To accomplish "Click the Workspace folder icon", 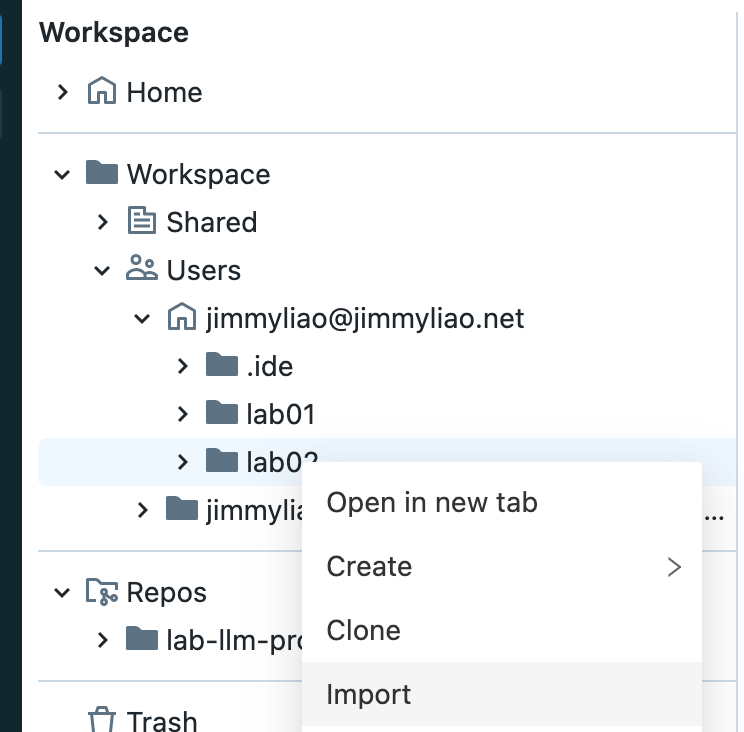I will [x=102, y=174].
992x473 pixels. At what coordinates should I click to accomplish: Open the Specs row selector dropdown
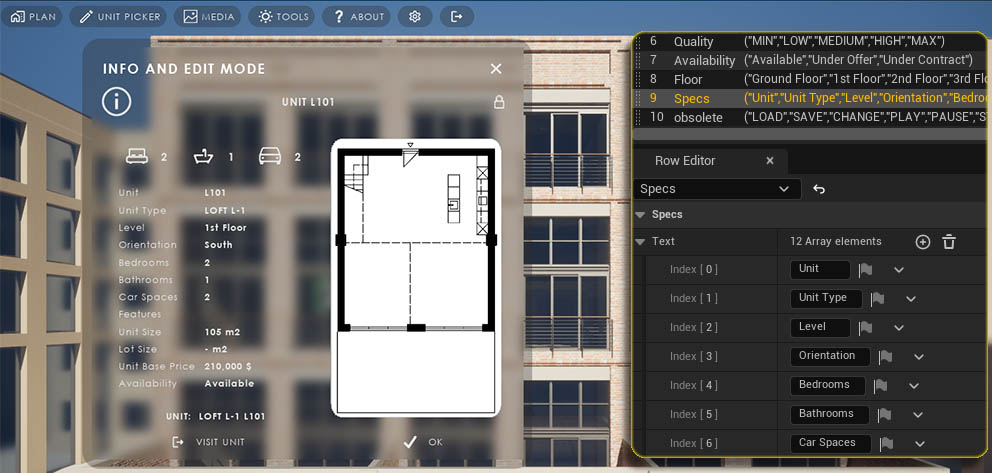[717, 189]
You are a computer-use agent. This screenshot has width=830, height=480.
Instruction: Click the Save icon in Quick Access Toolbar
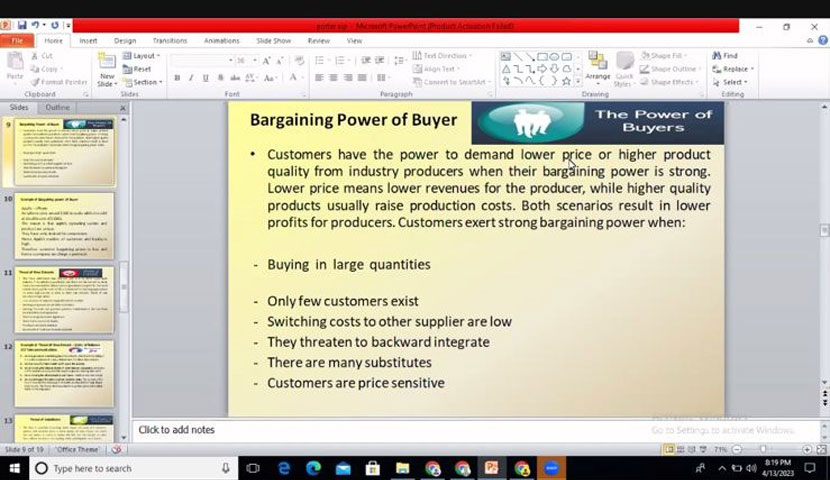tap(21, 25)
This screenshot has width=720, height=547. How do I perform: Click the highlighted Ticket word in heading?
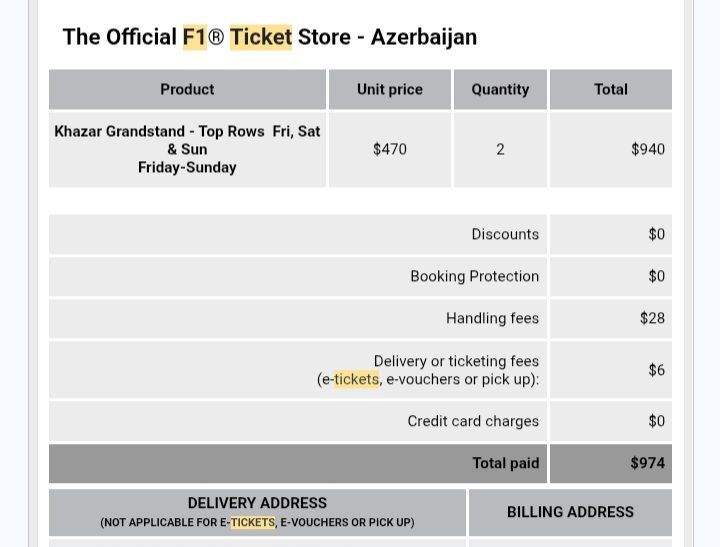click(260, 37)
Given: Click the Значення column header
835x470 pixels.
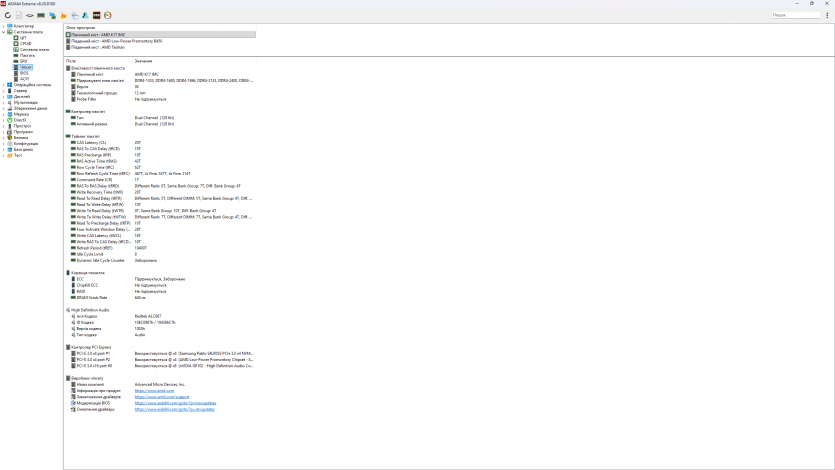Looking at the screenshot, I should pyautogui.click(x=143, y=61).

########################################

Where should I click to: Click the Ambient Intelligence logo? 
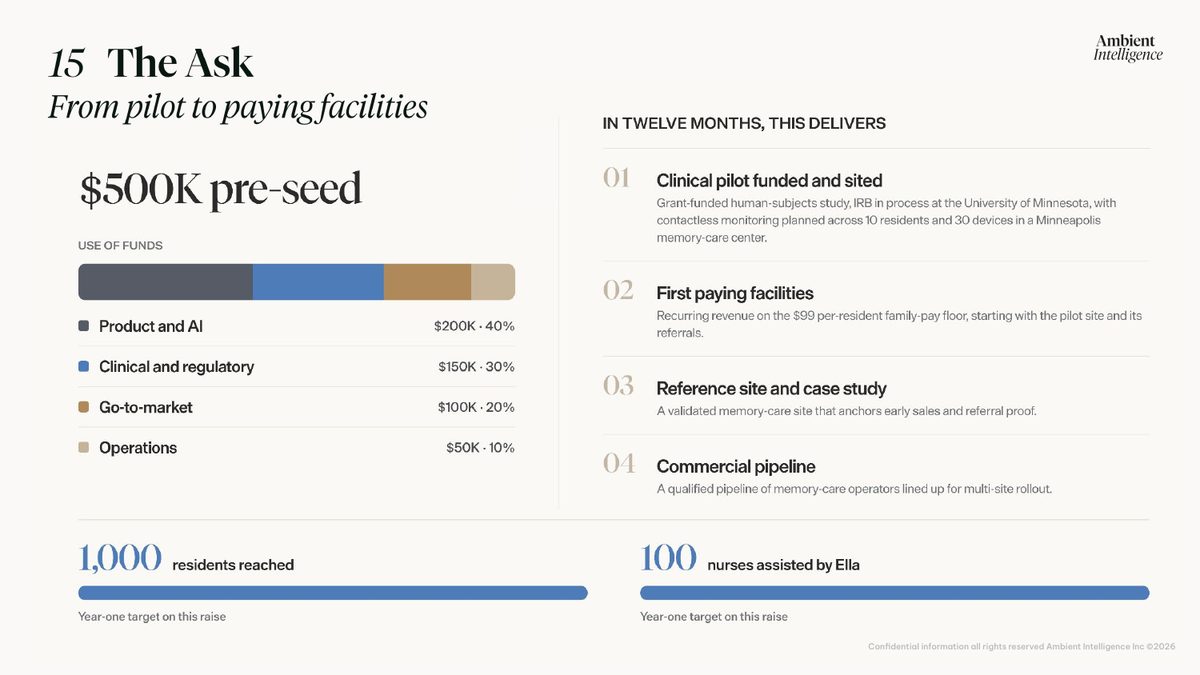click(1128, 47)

########################################

[The problem]:
Start at the line above containing "992x473 pixels. At" and stop at the line containing "Given: Click the Значення column header": print those lines and everything between them exactly, but not the pictures.

[Solution for this task]:
992x473 pixels. At what coordinates should I click to accomplish: Open the Specs row selector dropdown
[717, 189]
You are a computer-use agent. This screenshot has width=830, height=480.
Instruction: Click the Save icon in Quick Access Toolbar
tap(21, 25)
This screenshot has width=720, height=547. How do I perform: Click the highlighted Ticket word in heading?
click(260, 37)
Given: Click the Значення column header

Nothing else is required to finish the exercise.